____ DATA TO PROCESS
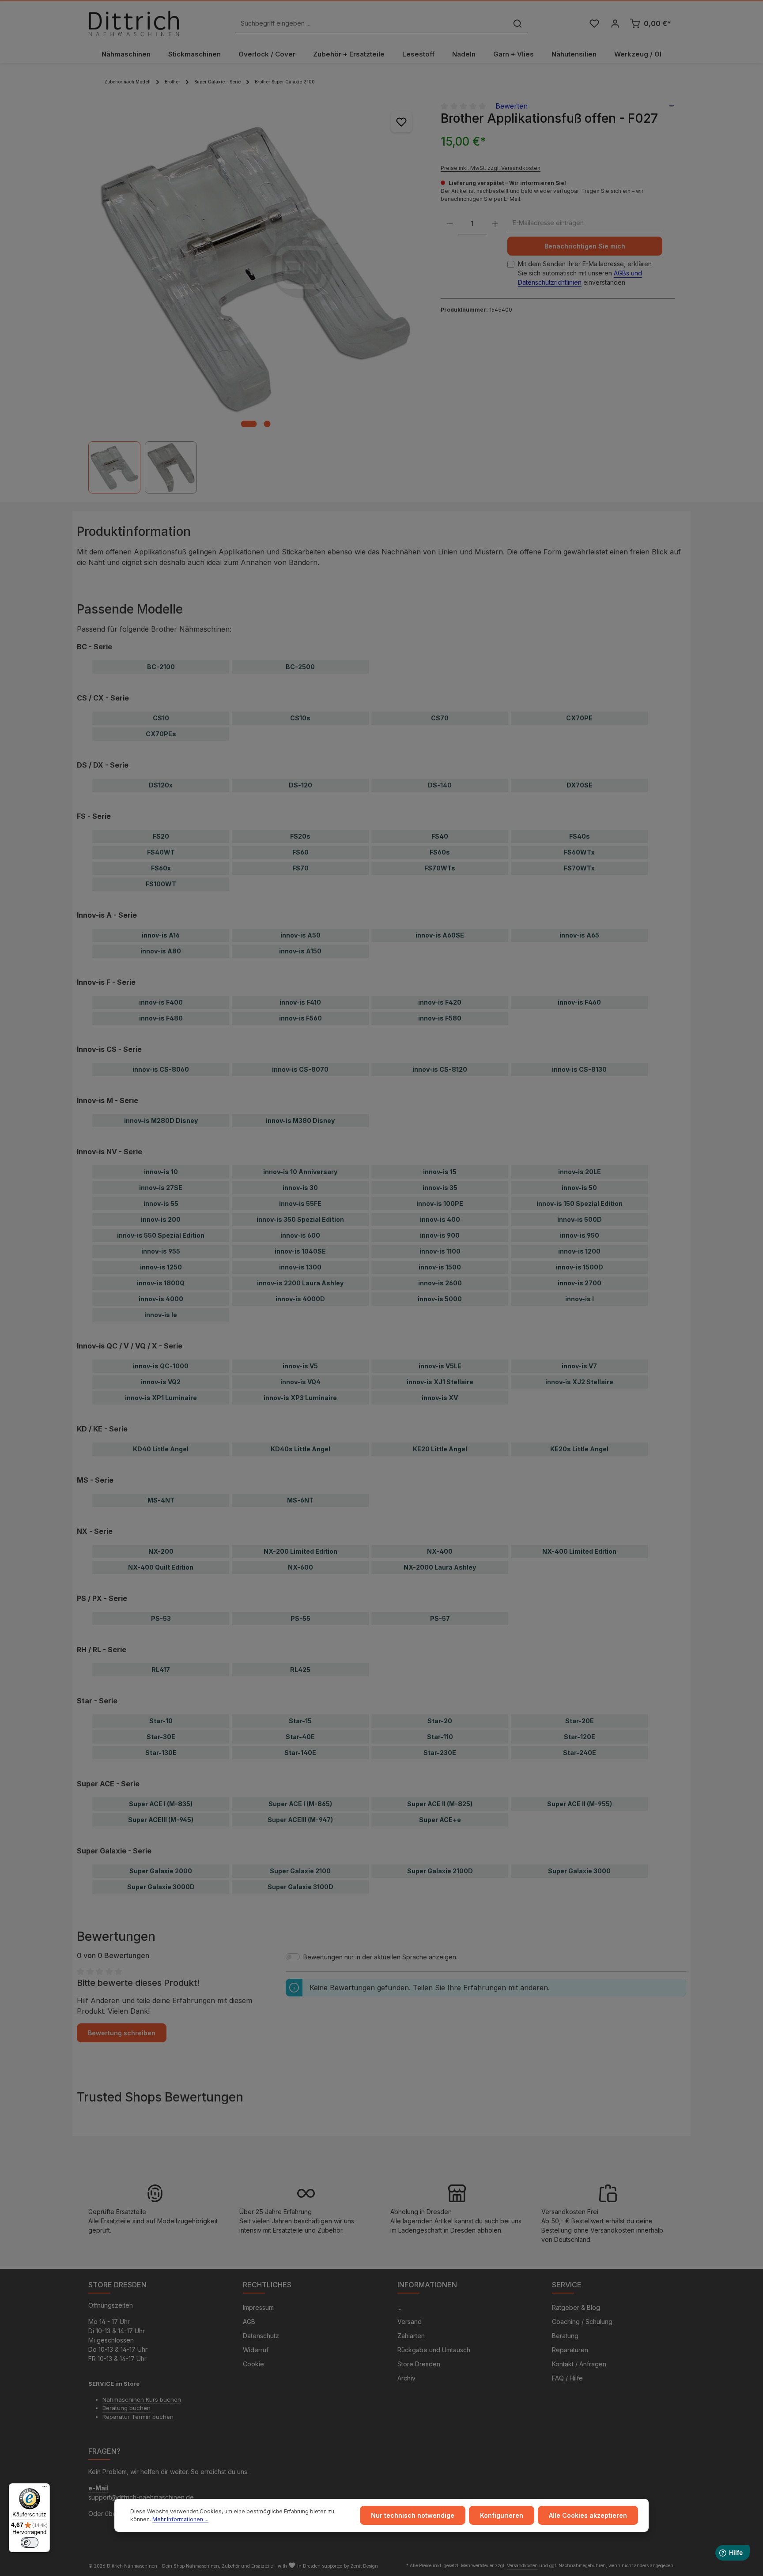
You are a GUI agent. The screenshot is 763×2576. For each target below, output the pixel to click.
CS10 (161, 718)
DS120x (161, 785)
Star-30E (161, 1736)
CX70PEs (161, 734)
________
WHAT IS BEING ASKED:
Would you set down the entries exactly as given, minus their pictures?

OUTPUT:
You are a GUI agent. The screenshot is 763×2576. For each target below, output the pixel to click.
CS10 (161, 718)
DS120x (161, 785)
Star-30E (161, 1736)
CX70PEs (161, 734)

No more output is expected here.